# Books You Thought/Think You Could Write Better



## silverwriter (Mar 13, 2009)

It was probably a horrible show of ego on my part, but I remember reading a science fiction novella when I was about fourteen and thinking, "I could have written that much better!"

For the life of me, I can't remember the title of it...

Have you ever had that feeling during or after reading a book? (I don't know how many responses this will garner, so we'll leave it open to self-published as well as traditionally published.)


----------



## Ghost.X (Mar 13, 2009)

Yeah, I had that feeling after reading "Catcher in the Rye".

lol joking please don't hurt me *runs for cover*


----------



## garmar (Mar 13, 2009)

I'm constantly evaluating what I read and judging how, or if, I could write a particular passage better. Or whole books. I would have chopped about 200 pages off of Stephen Kings Duma Key. It would have been a hell of a good book if a little brevity had been practiced. 

I usually don't continue if it's so bad that the suckishness keeps drawing me out of the story though.


----------



## valeca (Mar 13, 2009)

[ot]Welcome back, Jamie![/ot]


----------



## silverwriter (Mar 13, 2009)

Ghost: Haha. Nice.

garmar: I'm curious to know if you think it's just Stephen King's writing style to be long-winded or if you think more along the lines of popular authors being given more leave to do as they like. Or if you think something else entirely.

valeca: A pleasure to be back.


----------



## garmar (Mar 13, 2009)

silverwriter said:


> garmar: I'm curious to know if you think it's just Stephen King's writing style to be long-winded or if you think more along the lines of popular authors being given more leave to do as they like. Or if you think something else entirely.



Before I say what is on my mind - I would like to point out that I've been a fan of King's work for over 25 years. The first horror story I ever read was Cujo, when I was eight. I bought all of his books as soon as they hit the shelves. 

That said; it seems to me that he has published nothing but trunk novels and self-serving drivel recently - like since the final Dark Tower book came out. Some would say that's all he ever did. I don't agree. But he really needs to learn how to 'kill his darlings'.

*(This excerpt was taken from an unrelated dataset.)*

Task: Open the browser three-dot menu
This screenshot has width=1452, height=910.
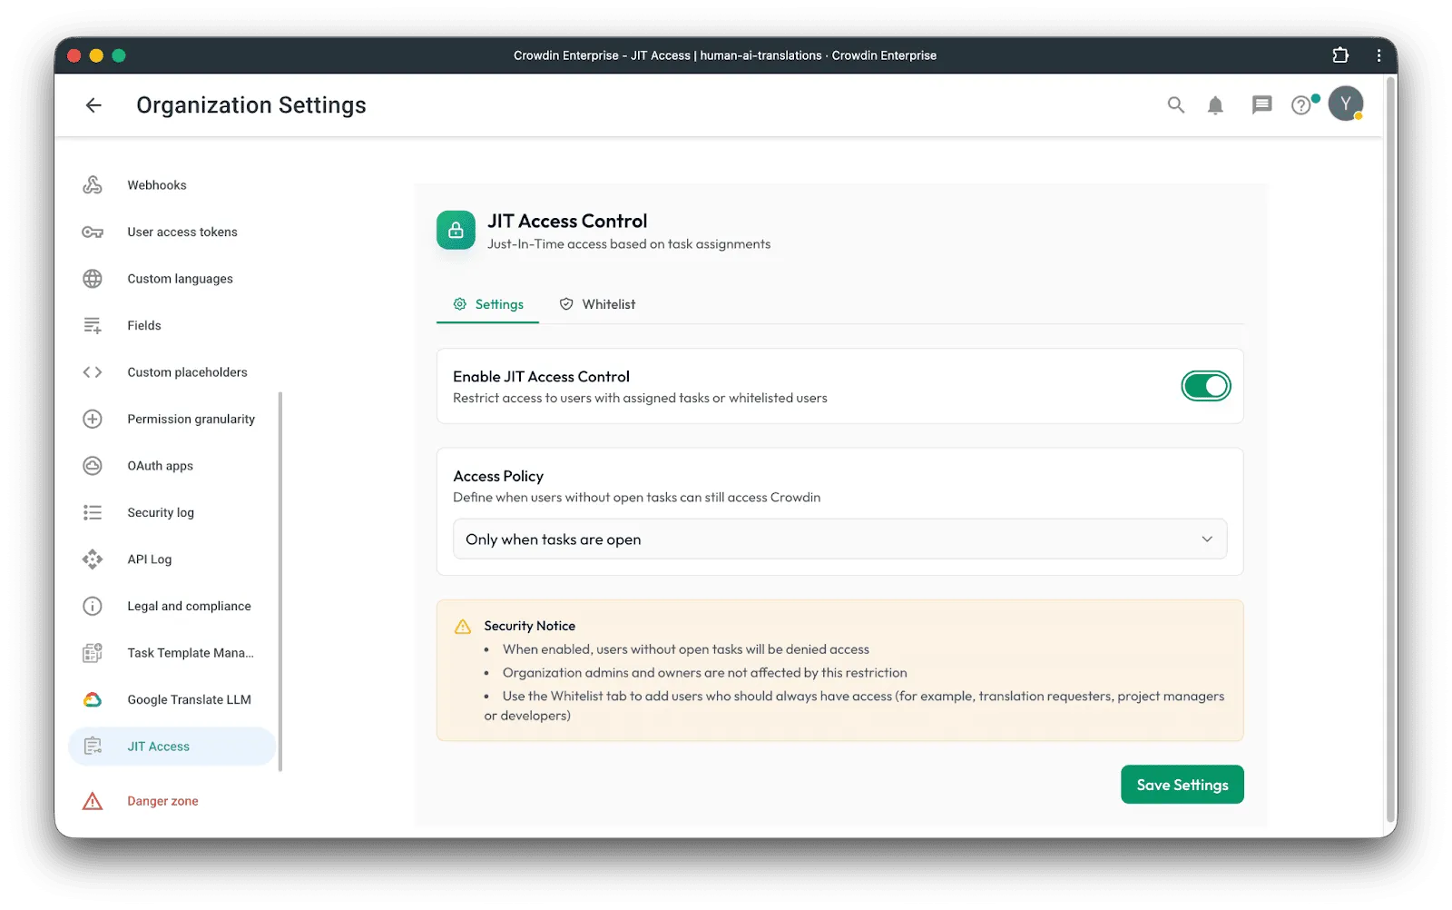Action: point(1378,55)
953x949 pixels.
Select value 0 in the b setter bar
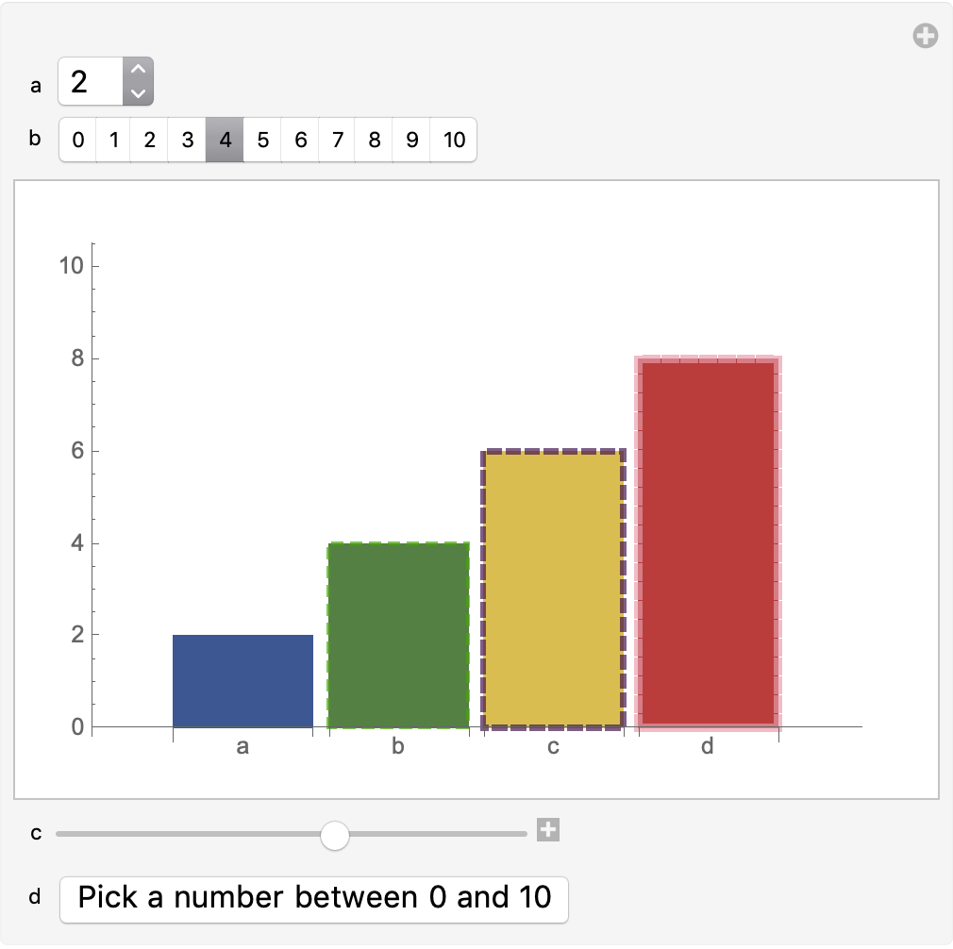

I guess since he is such a prominent name in the literary world, he can do this. I don't buy his books anymore though. I foolishly bought his last short story compilation and I just can't get into them. And I have always loved his short stories.


----------



## C.M.C. (Mar 14, 2009)

That was the first thing I said as soon as I finished The Ruins.  I thought the writing in that book was amateurish at best, and embarrassing in certain spots.


----------



## SparkyLT (Mar 14, 2009)

I'm not one to say _I_ could've done better, but I have read many books and grumbled on how they could have been improved. I can never remember names though; sorry.


----------



## Beja-Beja (Mar 14, 2009)

The Fire Within. Literally that was the moment I decided to be a writer when I was thriteen years old and could not comprehend how such a terrible book could be published let alone produce a sequel.


----------



## Hawke (Mar 15, 2009)

silverwriter said:


> It was probably a horrible show of ego on my part, but I remember reading a science fiction novella when I was about fourteen and thinking, "I could have written that much better!"



First, welcome back, my dear. 

I'm not sure I ever thought I could write something better. But I have read novels which veered off in directions that didn't seem to work or cut off abruptly or the author dropped the ball here and there, and have thought, "I'd have done that differently." Of course, with that, _Boom!_ — there's inspiration.


----------



## silverwriter (Mar 18, 2009)

You've never read a book that you thought you could have written better? I'm impressed. I need to get you reviewing some of the self-pubbed that comes through. That'll boost your confidence.


----------



## Hawke (Mar 19, 2009)

A whole book? Nope. I'm the pickiest reader there is. If it's junk in the first couple of pages or so, it hits the bottom of the trash barrel no matter who wrote it. In other words, I don't usually give it time to decide whether I can write it better or not. But a good novel with a flaw or two can inspire.


----------



## Caballo (Mar 19, 2009)

The Celestine Prophecy.

Wonderful and very interesting ideas / concepts, but oh my god it was written in the most halting, boring, unattractive manner --- made me cringe a little bit.  I don't think I am the only one who could write this novel better, anyone with a hint of poetic creative talent could.  Plot: good, style: OMFGZ!


----------